Oireachtas Joint and Select Committees
Wednesday, 17 September 2025
Joint Oireachtas Committee on Further and Higher Education, Research, Innovation and Science
Student Accommodation: Discussion
2:00 am
Eoghan Kenny (Cork North-Central, Labour)
The witnesses are very welcome. I thank them very much. A lot of my speech will probably concur with my colleague, Senator Laura Harmon. I compliment Senator Harmon on the role she has played in the USI over many years, the advice she has given me in this area and the legislation she brought in with regard to sex for rent. It is really complementary and something I know Senator Harmon is extremely proud of, obviously. As a party, not to be partisan about it, we are extremely proud to stand over legislation like this.
This is an opportunity to absolutely call out successive governments for their failure and inaction on housing and student accommodation in particular. It gives us and the witnesses an opportunity to hold the Government and the Minister to account on this. The Minister appeared before this committee on the issue of student accommodation. His answers were extremely vague. I am not going to go into the Minister because he is not here to represent himself. It is not for the want of trying from every side of the House regarding student accommodation and the significant costs students face.
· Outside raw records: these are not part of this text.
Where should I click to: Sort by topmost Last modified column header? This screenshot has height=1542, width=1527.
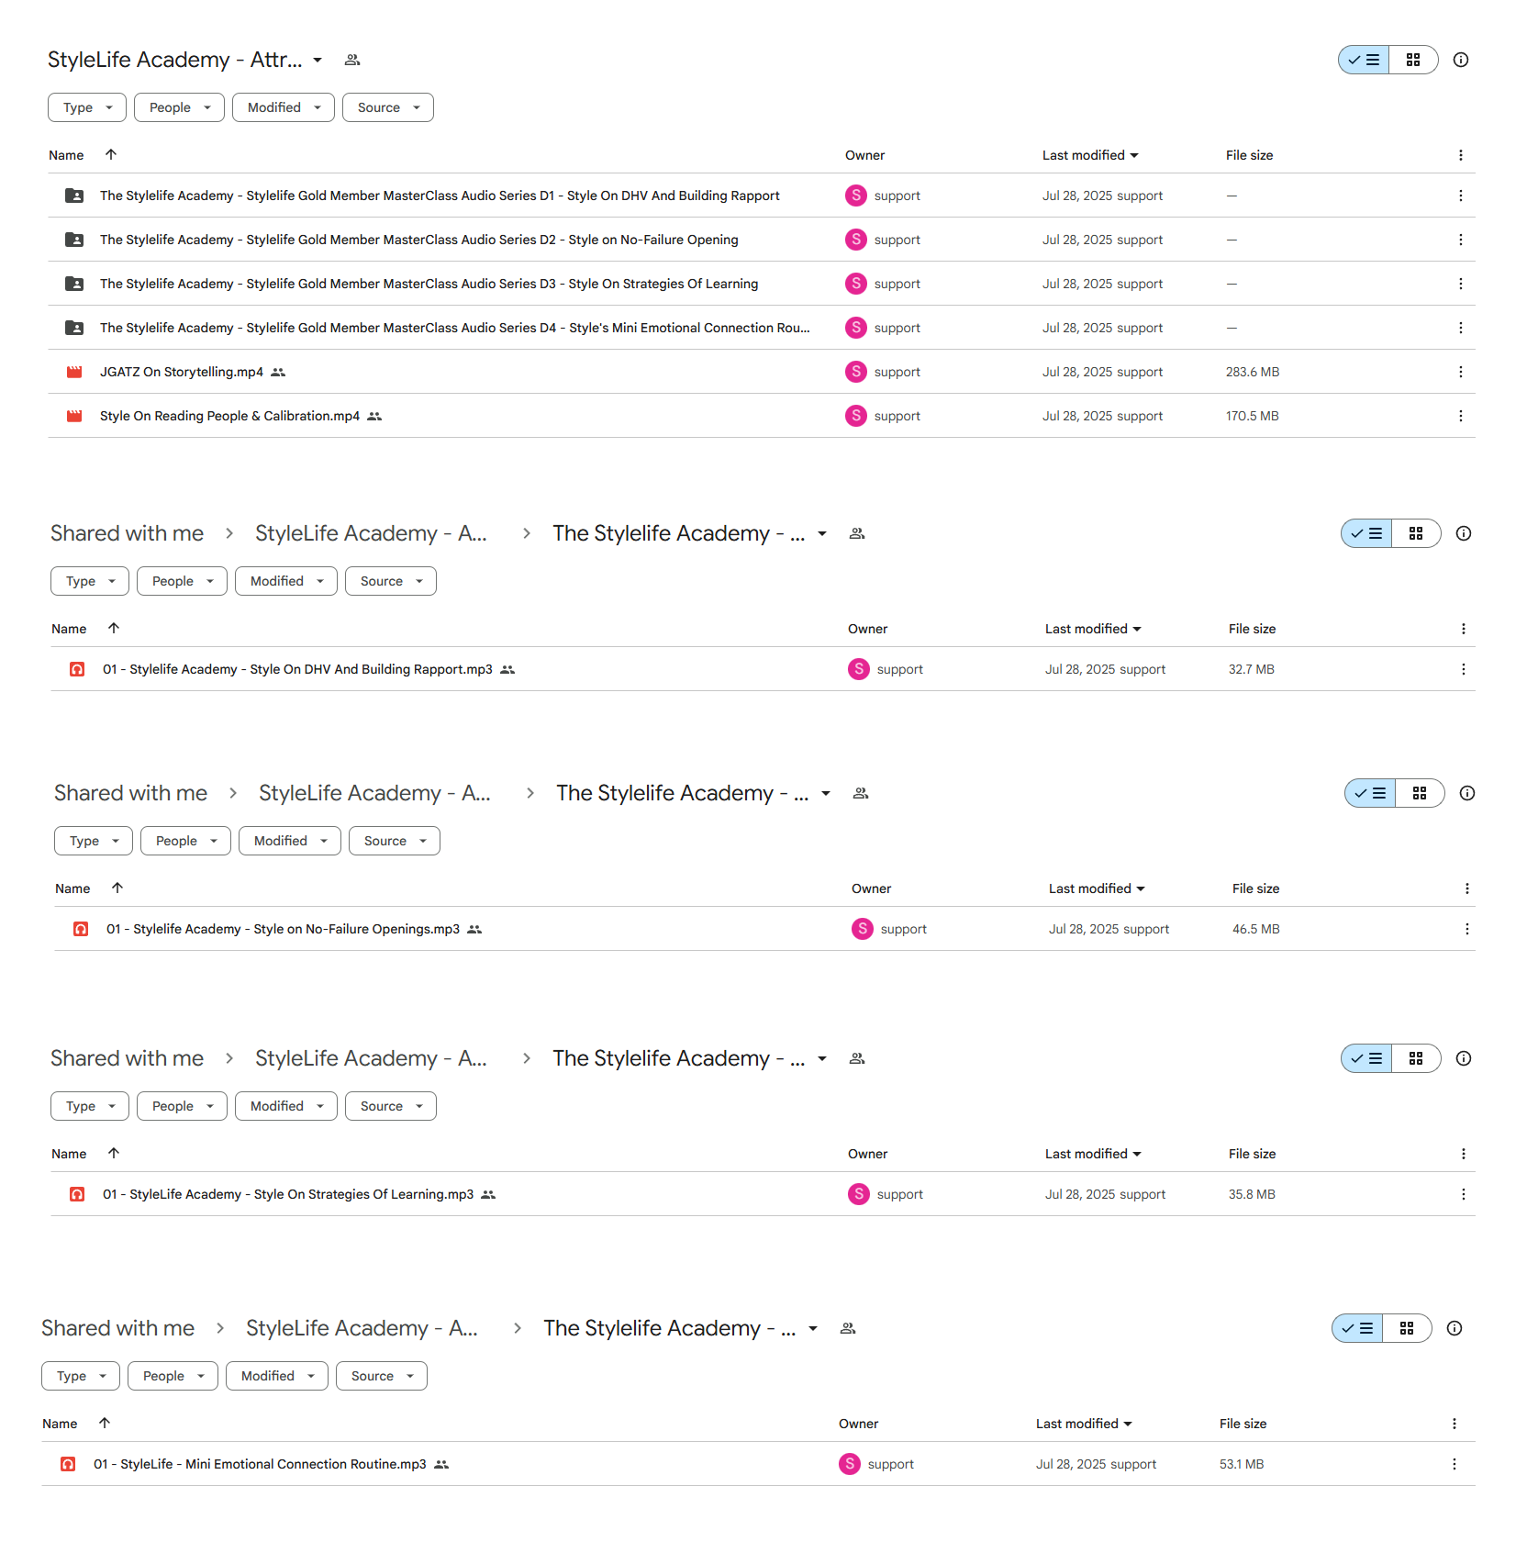coord(1089,155)

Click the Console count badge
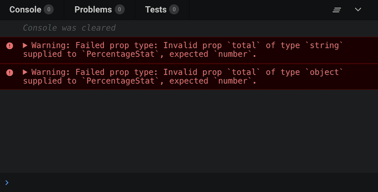tap(49, 9)
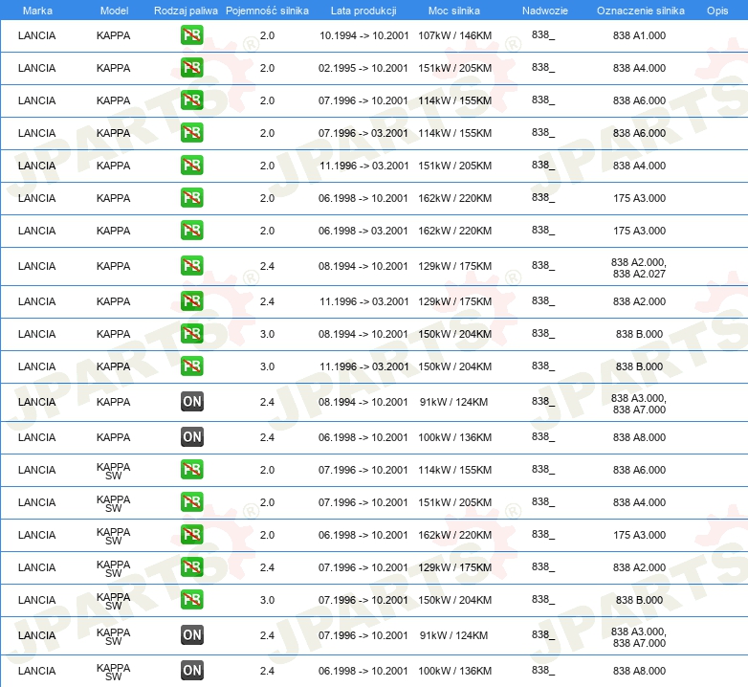Screen dimensions: 748x687
Task: Click the date range 10.1994 -> 10.2001
Action: click(364, 35)
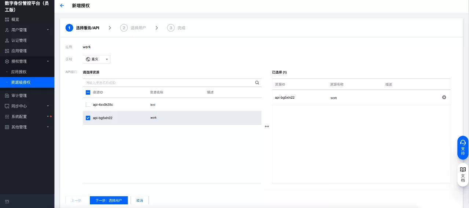
Task: Uncheck the api-bg5xln22 resource checkbox
Action: pos(88,118)
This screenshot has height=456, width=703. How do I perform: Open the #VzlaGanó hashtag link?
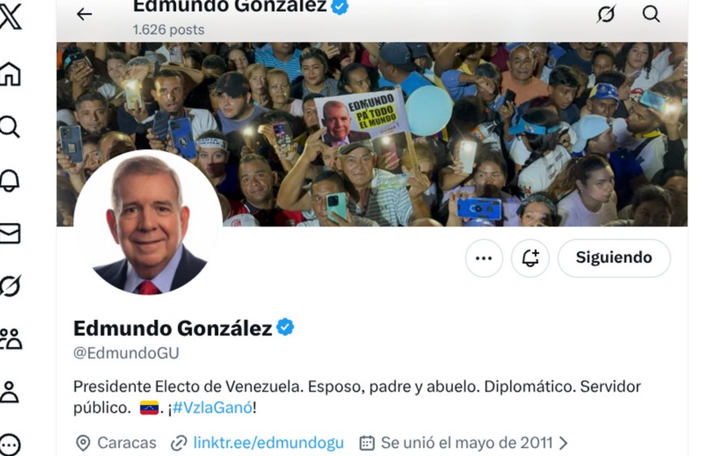tap(213, 408)
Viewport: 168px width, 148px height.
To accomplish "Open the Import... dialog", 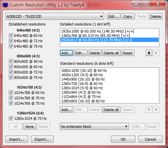I will coord(17,139).
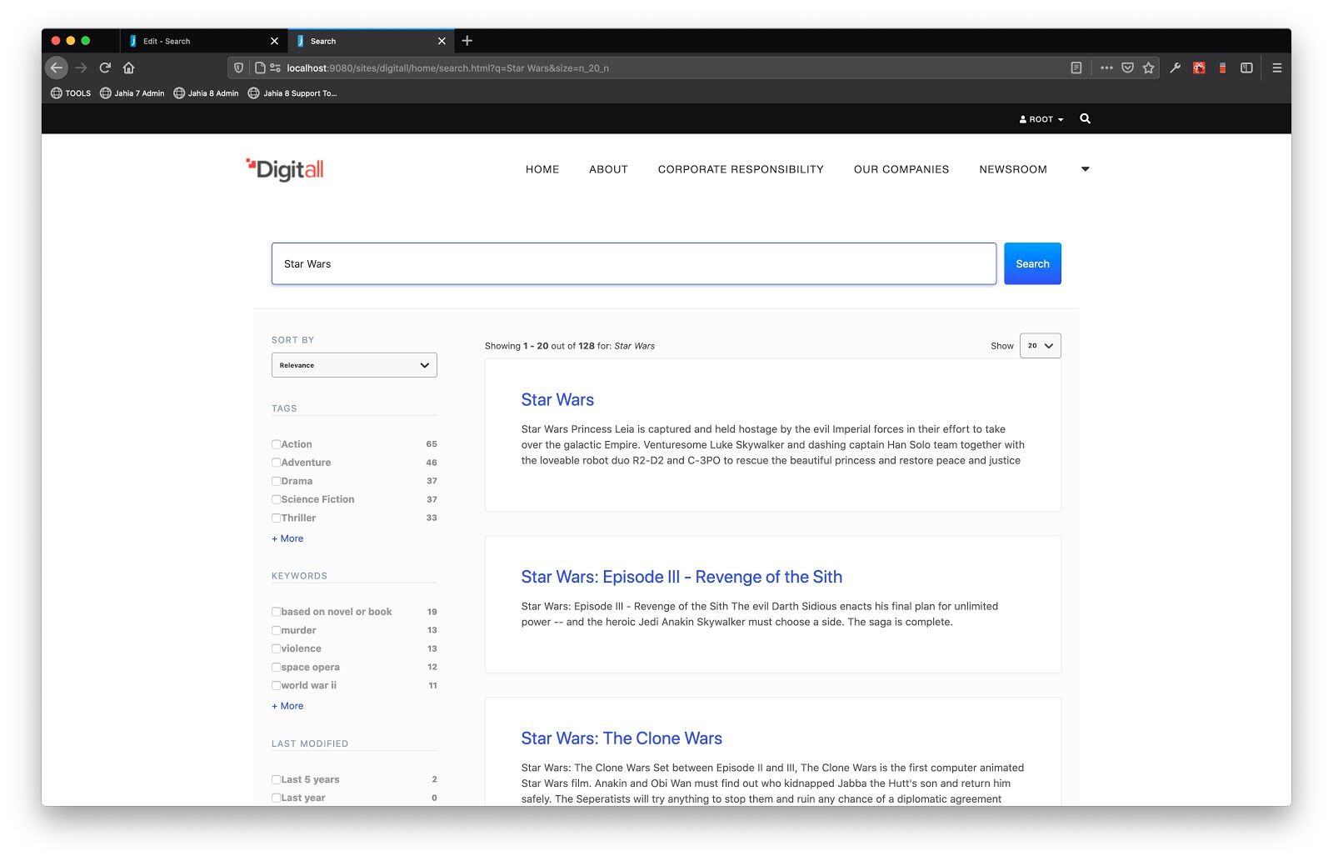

Previous to the general election in 2024, Senator Harmon, our party leader, Deputy Ivana Bacik, and I met with UCC students’ union. While there were a number of things, one thing that stood out to me in particular, and something which I wish to put on the record of this committee, is that there was a student travelling from Sligo every single day. Two of those days every week he was actually sleeping in his car because he could not access student accommodation due to the lack of accommodation and affordability of same. It is important to put that on the record. That is something the witnesses are seeing every single day of the week across all of the colleges and AMLÉ.
Mr. Angland has provided a good example of how we could tackle the student poverty situation through the expansion of the SUSI scheme. I put it on the record of the Dáil and I will put it on the record of this committee that if it was not for the SUSI scheme, I would not have had access to third level education. That is a fact. It is a fact for the majority of students across this country. A total of 80% of students in this country do not have full access to the SUSI scheme. That is a serious issue. It is Government inaction once again. It is fundamentally the case that this country and State are putting economic barriers before young adults trying to access third level education. There should be no economic barriers to third level education in any country in the world, particularly in one of the richest countries in the world. That is my fundamental belief. I completely call out the successive governments which for many years have failed in taking away those economic barriers to third level education.
There are a couple of things that any of the witnesses can answer. My first question, which is probably going to be a short one, is whether there has been significant engagement between the USI and the Department regarding the concerns the witnesses have and any budgetary proposals they have proposed to Government for the upcoming budget.